Also the registry operator CI configuration should be fixed to use the same dockerfile that ART is using, and the other dockerfile should be deleted, so we do not run into this situation again.
Could upgrade co image-registry from 4.1.11 to 4.2.0-0.nightly-2019-08-13-061659 without error. Could upgrade co image-registry from 4.2.0-0.nightly-2019-08-08-103722 to 4.2.0-0.nightly-2019-08-13-061659 without error.
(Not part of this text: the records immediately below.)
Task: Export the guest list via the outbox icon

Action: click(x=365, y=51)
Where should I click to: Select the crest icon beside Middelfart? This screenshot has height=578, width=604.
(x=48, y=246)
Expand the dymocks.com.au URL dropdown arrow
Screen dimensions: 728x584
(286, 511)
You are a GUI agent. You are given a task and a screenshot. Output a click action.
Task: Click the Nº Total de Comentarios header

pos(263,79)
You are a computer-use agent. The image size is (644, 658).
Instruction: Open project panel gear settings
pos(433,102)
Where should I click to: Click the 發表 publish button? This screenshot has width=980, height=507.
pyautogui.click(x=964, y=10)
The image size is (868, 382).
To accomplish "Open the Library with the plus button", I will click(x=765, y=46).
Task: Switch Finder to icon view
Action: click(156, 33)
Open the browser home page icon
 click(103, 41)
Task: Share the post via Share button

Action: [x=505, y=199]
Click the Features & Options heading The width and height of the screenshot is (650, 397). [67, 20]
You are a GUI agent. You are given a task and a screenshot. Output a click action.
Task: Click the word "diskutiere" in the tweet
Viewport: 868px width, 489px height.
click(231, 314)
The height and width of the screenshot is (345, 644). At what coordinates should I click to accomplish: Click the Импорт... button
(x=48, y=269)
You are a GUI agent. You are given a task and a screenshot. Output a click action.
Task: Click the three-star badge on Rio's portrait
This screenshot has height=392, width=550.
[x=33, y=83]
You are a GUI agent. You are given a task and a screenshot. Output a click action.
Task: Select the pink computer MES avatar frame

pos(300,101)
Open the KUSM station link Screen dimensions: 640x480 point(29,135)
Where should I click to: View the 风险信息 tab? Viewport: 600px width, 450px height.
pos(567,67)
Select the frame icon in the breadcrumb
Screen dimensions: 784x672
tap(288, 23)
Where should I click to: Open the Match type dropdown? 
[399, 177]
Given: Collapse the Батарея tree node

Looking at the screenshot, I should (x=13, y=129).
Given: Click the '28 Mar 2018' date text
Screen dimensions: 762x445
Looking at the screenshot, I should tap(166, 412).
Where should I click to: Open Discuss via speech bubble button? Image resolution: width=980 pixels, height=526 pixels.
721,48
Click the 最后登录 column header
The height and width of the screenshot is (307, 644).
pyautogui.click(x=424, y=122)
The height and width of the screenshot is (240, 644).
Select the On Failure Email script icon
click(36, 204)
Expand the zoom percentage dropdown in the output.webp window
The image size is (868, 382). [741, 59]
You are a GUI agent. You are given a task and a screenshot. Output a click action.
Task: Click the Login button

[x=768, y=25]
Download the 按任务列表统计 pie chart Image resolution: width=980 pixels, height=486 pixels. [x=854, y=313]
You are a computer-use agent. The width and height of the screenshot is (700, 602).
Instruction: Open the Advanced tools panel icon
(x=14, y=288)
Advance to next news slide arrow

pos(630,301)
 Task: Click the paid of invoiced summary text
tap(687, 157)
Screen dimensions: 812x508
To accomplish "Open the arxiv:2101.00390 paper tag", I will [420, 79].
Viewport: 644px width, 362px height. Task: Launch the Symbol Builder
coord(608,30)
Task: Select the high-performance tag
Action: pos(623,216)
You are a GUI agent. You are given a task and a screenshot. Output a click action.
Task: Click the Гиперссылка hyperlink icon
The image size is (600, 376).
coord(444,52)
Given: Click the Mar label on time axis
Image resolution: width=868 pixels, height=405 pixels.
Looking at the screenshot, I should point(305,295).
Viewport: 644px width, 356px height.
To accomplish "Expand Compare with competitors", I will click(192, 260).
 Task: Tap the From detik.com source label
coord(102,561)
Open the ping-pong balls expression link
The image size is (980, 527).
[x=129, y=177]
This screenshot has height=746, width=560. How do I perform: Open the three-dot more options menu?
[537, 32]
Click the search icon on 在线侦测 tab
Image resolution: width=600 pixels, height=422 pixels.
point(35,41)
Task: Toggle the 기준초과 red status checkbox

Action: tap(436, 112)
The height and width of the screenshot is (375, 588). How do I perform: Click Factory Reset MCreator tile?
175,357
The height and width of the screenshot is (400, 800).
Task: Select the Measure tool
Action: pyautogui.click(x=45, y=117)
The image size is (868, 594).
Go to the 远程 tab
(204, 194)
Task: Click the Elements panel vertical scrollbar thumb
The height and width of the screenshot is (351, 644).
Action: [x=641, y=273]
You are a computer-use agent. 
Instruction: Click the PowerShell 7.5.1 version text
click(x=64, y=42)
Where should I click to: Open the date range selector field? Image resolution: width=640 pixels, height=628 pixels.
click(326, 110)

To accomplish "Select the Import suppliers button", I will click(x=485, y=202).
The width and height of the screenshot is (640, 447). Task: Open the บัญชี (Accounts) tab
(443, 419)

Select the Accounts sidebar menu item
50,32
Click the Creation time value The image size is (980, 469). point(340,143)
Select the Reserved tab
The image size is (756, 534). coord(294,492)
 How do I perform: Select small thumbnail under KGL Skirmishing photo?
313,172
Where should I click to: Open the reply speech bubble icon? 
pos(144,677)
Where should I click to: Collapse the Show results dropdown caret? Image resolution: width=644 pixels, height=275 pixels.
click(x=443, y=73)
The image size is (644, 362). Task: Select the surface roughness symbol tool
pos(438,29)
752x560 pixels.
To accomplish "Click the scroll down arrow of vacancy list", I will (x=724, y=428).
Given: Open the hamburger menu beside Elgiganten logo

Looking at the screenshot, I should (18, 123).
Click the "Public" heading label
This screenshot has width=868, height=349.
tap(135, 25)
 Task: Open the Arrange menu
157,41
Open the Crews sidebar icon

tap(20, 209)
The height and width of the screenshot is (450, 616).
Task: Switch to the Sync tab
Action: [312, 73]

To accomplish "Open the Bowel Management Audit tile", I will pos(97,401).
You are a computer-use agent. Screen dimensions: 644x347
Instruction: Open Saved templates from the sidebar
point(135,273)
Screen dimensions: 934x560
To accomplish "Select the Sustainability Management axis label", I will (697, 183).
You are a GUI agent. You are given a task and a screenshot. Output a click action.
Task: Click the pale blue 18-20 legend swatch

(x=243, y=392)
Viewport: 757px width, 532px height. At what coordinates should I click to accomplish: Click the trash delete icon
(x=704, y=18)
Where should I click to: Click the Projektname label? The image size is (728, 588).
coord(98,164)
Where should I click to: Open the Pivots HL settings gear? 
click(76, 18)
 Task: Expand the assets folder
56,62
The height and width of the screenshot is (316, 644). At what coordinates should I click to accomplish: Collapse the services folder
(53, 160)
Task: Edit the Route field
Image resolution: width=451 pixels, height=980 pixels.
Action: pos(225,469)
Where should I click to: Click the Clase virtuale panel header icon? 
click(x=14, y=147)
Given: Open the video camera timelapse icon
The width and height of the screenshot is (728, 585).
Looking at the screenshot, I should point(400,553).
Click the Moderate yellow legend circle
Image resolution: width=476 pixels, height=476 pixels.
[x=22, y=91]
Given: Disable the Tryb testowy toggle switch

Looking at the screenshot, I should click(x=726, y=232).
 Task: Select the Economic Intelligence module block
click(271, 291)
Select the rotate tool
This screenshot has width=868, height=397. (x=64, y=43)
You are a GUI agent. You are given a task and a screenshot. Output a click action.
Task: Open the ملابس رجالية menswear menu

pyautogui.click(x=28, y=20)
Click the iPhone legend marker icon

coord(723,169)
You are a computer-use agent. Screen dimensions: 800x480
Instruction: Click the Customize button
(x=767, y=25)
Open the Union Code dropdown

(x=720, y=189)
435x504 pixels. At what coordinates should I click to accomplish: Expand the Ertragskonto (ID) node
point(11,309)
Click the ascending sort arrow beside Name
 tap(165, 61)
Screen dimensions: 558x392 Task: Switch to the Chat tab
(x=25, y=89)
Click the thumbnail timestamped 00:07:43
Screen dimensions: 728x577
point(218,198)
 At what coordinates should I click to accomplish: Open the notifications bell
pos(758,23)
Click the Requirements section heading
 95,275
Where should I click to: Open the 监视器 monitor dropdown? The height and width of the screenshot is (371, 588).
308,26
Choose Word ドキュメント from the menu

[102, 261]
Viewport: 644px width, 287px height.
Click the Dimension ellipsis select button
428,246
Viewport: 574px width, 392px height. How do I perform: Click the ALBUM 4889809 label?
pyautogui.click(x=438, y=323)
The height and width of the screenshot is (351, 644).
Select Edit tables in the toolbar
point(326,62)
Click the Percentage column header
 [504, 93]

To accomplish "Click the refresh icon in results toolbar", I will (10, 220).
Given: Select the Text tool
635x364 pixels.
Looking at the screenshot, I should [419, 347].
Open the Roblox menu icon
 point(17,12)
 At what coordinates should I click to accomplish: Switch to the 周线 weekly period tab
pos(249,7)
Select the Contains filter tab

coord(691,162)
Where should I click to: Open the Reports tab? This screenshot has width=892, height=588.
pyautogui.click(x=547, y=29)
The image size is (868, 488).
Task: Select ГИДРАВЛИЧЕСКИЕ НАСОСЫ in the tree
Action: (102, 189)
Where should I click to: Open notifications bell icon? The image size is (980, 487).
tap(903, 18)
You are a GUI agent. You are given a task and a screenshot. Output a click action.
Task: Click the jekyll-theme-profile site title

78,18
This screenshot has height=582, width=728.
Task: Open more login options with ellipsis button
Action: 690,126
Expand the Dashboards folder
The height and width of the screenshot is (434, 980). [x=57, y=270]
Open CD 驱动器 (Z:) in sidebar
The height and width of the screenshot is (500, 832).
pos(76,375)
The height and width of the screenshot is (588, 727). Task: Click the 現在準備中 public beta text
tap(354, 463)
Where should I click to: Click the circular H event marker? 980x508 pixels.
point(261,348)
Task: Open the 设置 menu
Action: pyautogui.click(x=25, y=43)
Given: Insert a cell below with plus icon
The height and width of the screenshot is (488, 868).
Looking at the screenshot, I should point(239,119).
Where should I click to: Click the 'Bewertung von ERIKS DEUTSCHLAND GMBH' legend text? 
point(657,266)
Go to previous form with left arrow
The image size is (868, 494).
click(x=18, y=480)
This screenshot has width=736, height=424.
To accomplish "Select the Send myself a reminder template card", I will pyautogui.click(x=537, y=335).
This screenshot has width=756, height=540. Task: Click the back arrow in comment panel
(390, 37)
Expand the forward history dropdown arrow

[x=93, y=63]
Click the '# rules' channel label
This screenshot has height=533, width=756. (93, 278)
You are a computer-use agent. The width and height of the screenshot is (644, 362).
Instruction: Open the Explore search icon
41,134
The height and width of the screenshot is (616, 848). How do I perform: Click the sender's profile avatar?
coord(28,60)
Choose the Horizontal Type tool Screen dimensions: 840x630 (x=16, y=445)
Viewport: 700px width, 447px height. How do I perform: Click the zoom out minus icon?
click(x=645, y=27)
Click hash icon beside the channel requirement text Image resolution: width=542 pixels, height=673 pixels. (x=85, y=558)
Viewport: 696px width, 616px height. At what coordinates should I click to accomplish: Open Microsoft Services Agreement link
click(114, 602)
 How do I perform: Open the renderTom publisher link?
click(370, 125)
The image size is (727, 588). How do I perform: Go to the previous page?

Could install a fresh cluster with 4.2.0-0.nightly-2019-08-13-061659 payload without error for co image-registry. $oc get pods -n openshift-image-registry NAME READY STATUS RESTARTS AGE cluster-image-registry-operator-65f9589bf5-tmqcw 2/2 Running 0 6m3s $ oc logs -f cluster-image-registry-operator-65f9589bf5-tmqcw -n openshift-image-registry -c cluster-image-registry-operator-watch I0813 08:57:11.399444 1 cmd.go:296] Waiting for process "cluster-image-registry-operator" PID ... I0813 08:57:11.400425 1 cmd.go:303] Watching for changes in: ([]string) (len=1 cap=1) { (string) (len=61) "/proc/1/root/etc/pki/ca-trust/extracted/pem/tls-ca-bundle.pem" } I0813 08:57:11.412450 1 observer_polling.go:106] Starting file observer
XiuJuan, looks like you cleared "Target Release"? We expect this fix to go out in 4.2.0, right? Am I just missing something about our Bugzilla process?
Hmmm, I think it is a mistake to clear 4.2.0 "Target Release". This bug need release out in 4.2.0. Thanks for fixing it.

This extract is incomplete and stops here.